Voilà quelques semaines, Sherlock Holmes nous rappelait combien un cinéaste de seconde zone pouvait être phagocyté par la machinerie hollywoodienne, dépassé par le système tout-puissant de la production, pour finalement accoucher de son film le plus abouti. Prince of Persia, c’est un peu l’autre bout du spectre, la combinaison cataclysmique d’un cinéaste dépassé, d’une équipe sans âme et d’un casting interchangeable. En clair : Jerry Bruckheimer n’est pas Joel Silver. Si les deux moguls ont su dénicher des réalisateurs devenus incontournables (Michael Bay, Tony Scott pour l’un ; McTiernan, les Wachoski pour l’autre), le ventre mou de leur production n’est pas comparable : quand le premier a systématiquement besoin d’un talent à la barre pour obtenir quelque chose (le contre-exemple Pirates des Caraïbes), le second sait y suppléer avec une équipe structurée. On vous laisse scruter leur filmo respective, mais leur dernière livraison vaut pour démonstration : quand Sherlock Holmes s’en sortait malgré Guy Ritchie, Prince of Persia s’enlise dans les sables du temps avec Mike Newell.
Après avoir consciencieusement ruiné l’Harry Potter le plus cinégénique de la saga (La Coupe de Feu), le cinéaste anglais poursuit sa petite entreprise de lamination mainstream avec cette fois une figure historique du jeu vidéo. Ici, sous couvert de légèreté, on se fout de tout, des enjeux comme de la mise en scène, mais en gonflant les pectoraux. Du cinéma-gonflette, en somme, où l’action va baudrucher et se ratatiner dans le même mouvement, victime de plans larges anémiés et d’un découpage au cimeterre. Pourtant, c’est moins le talent intrinsèque de Newell qui fait défaut ici que son incapacité manifeste à contrôler la logistique cyclopéenne de ce genre de machine de guerre. Livré à lui-même, donc au seul département marketing de Buena Vista, Prince of Persia ne semble conçu qu’en fonction du manège qui pourrait en découler (soit l’inverse de Pirates des Caraïbes). Jusqu’aux décors roboratifs mais sans patine qu’on soupçonne déjà recyclés dans un Disneyland quelconque. Autour ? Pas de chair, pas d’espace, juste une litanie de scènes sans liant, souffle, ni boussole, qui se délitent les unes derrière les autres. Mike Newell a inventé le blockbuster sablonneux.

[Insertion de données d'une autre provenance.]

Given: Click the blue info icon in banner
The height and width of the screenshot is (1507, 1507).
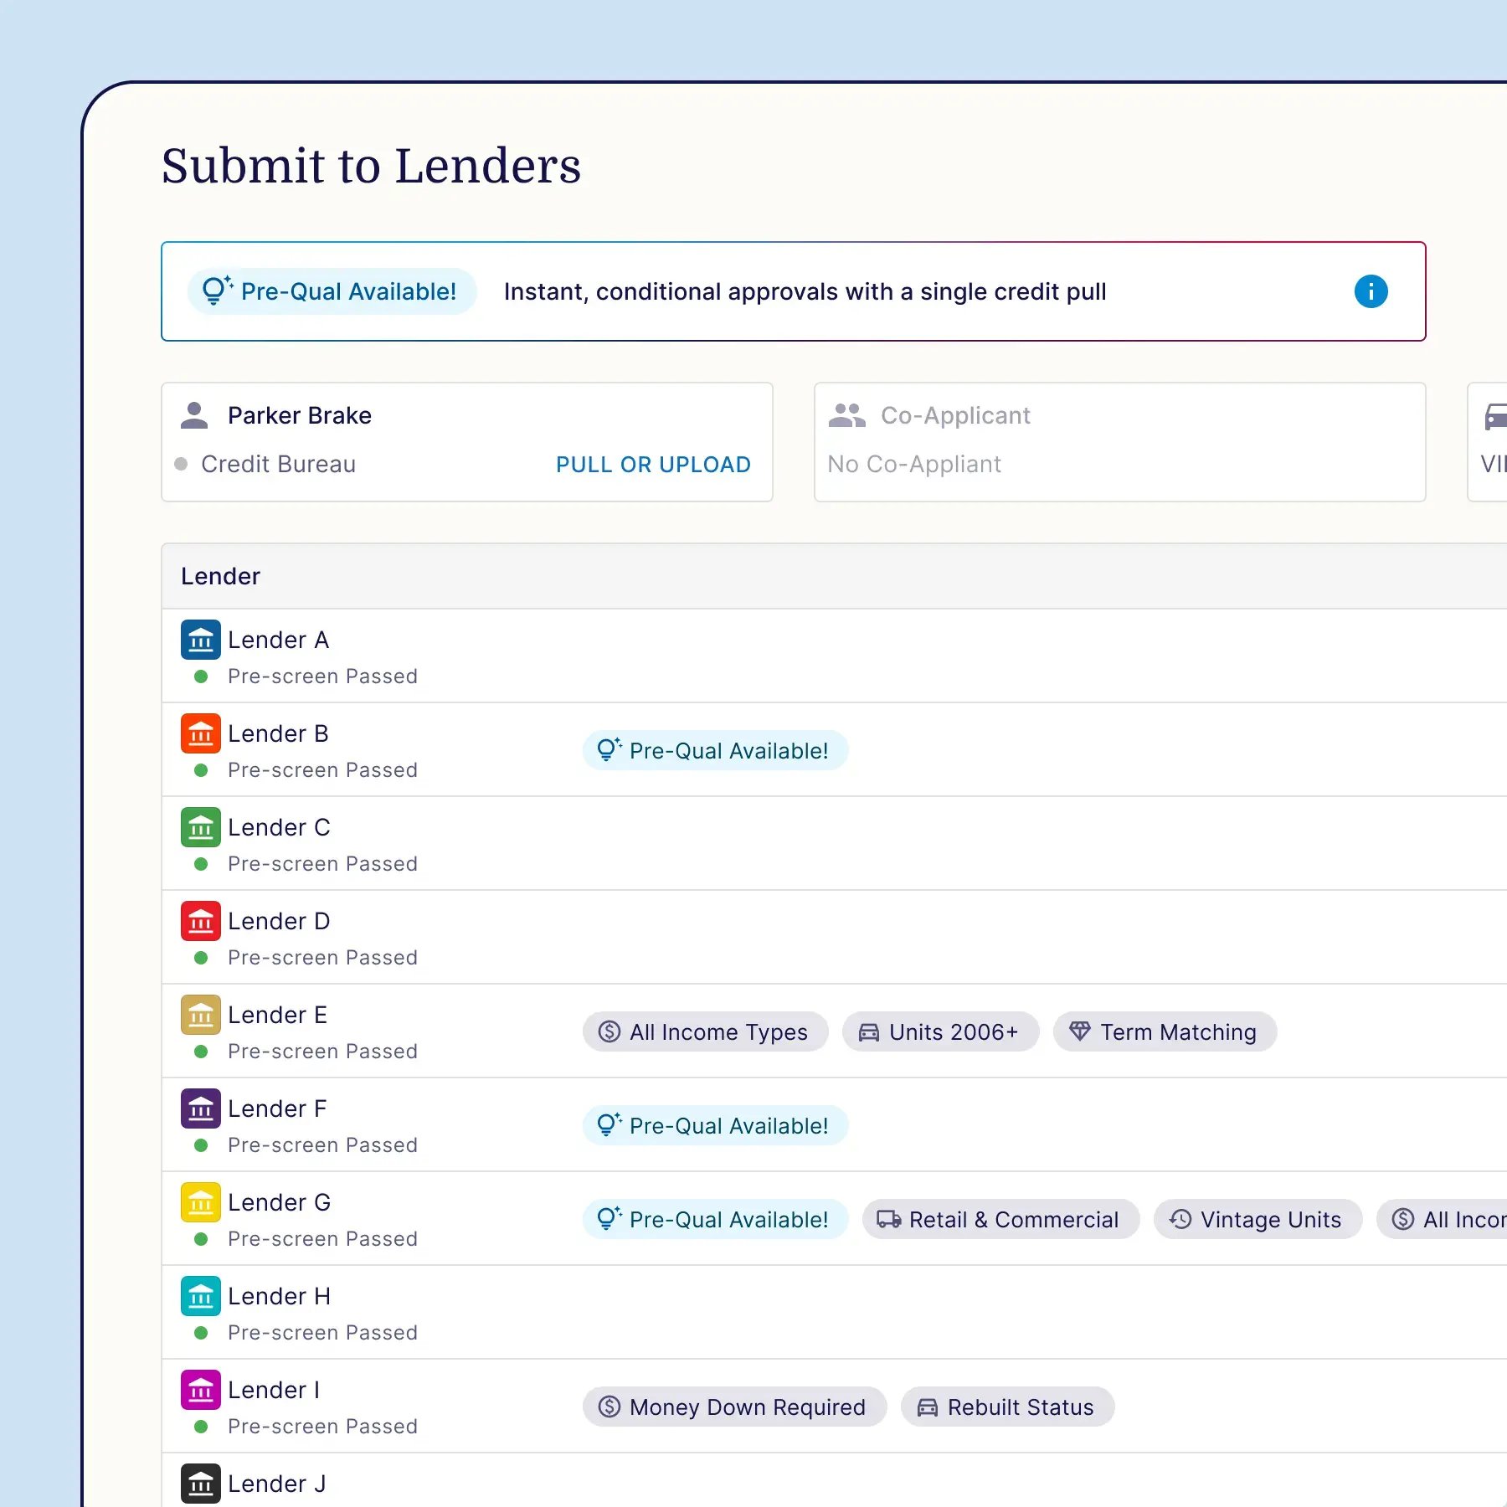Looking at the screenshot, I should 1371,291.
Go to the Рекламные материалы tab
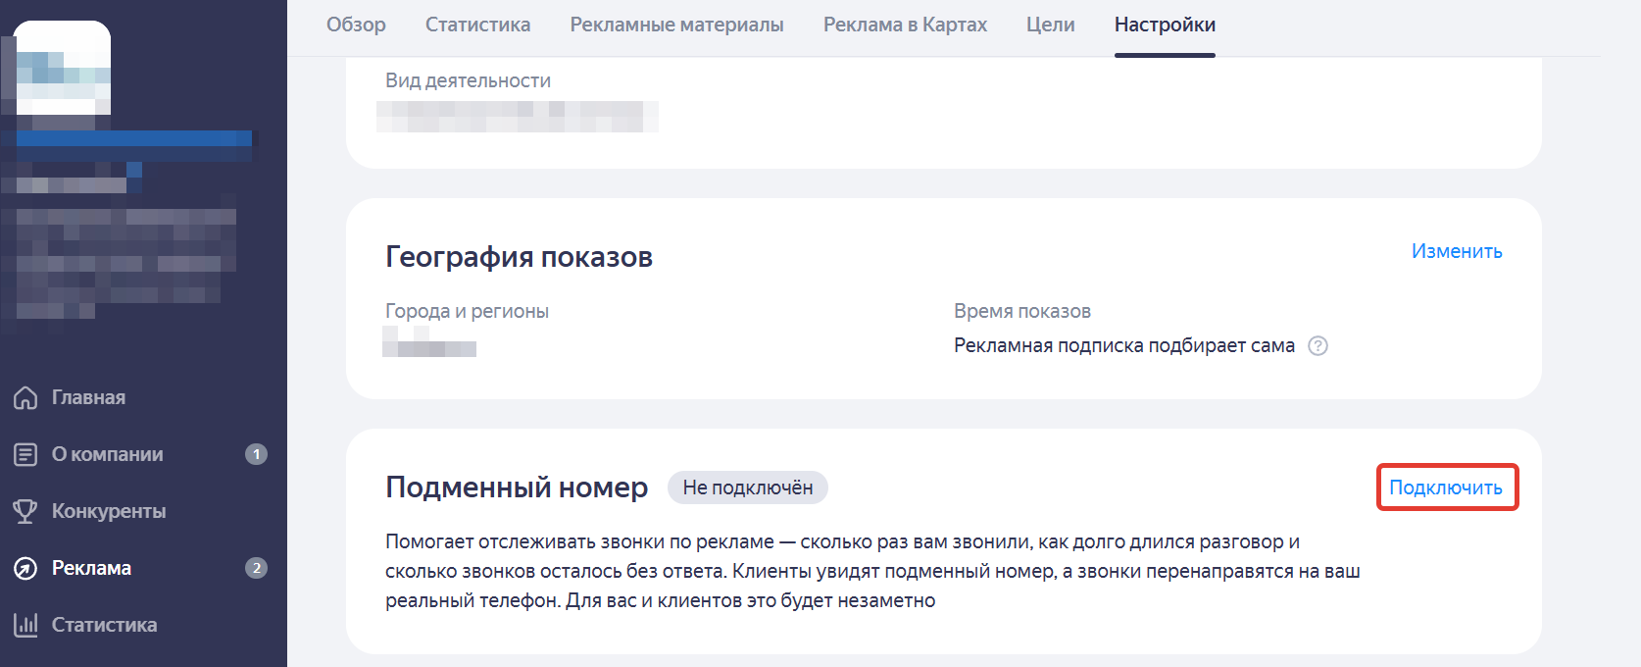Image resolution: width=1641 pixels, height=667 pixels. click(676, 25)
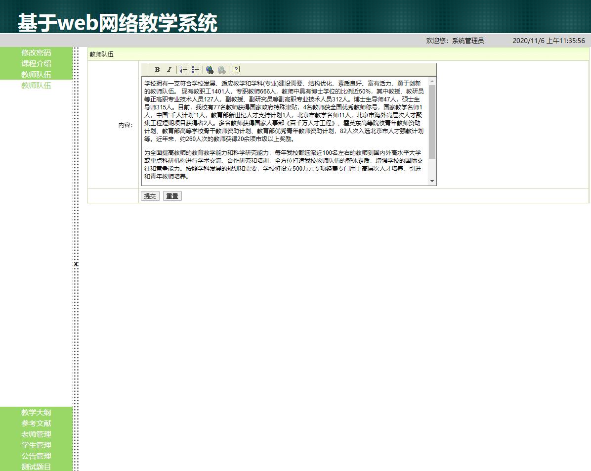The height and width of the screenshot is (471, 591).
Task: Toggle italic formatting in the editor
Action: 169,69
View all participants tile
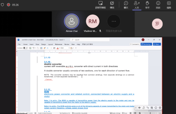 coord(114,23)
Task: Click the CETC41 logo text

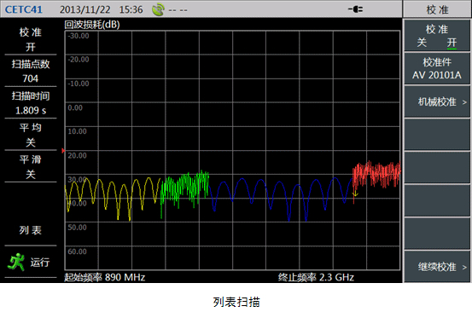Action: pos(24,9)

Incapable de dépasser son horizon en PVC numérique, ce faux blockbuster nouveau riche, mais vrai nanar friqué, n’a simplement pas l’étoffe de son sujet (la fin du monde, tout ça). Quand le fameux Sable du temps aurait pu ouvrir sur un semblant de vertige, ou le sacrifice de certains personnages sur une larmiche d’émotion, tout est accueilli l’oeil vitreux, impassible (tout sauf Gemma Arterton : parfaite). Et encore : on vous laisse juge de la métaphaible sur les armes de destruction massive, ou du look Moundir approved de Jake Gyllenhaal. Sans pilote ni tuteur, erratique et mal branlé, Prince of Persia, c’est finalement l’application au blockbuster du bon vieil axiome fast-foodien : le rubicon esthétique qui séparera toujours le Big Mac du Giant, c’est la bague en carton.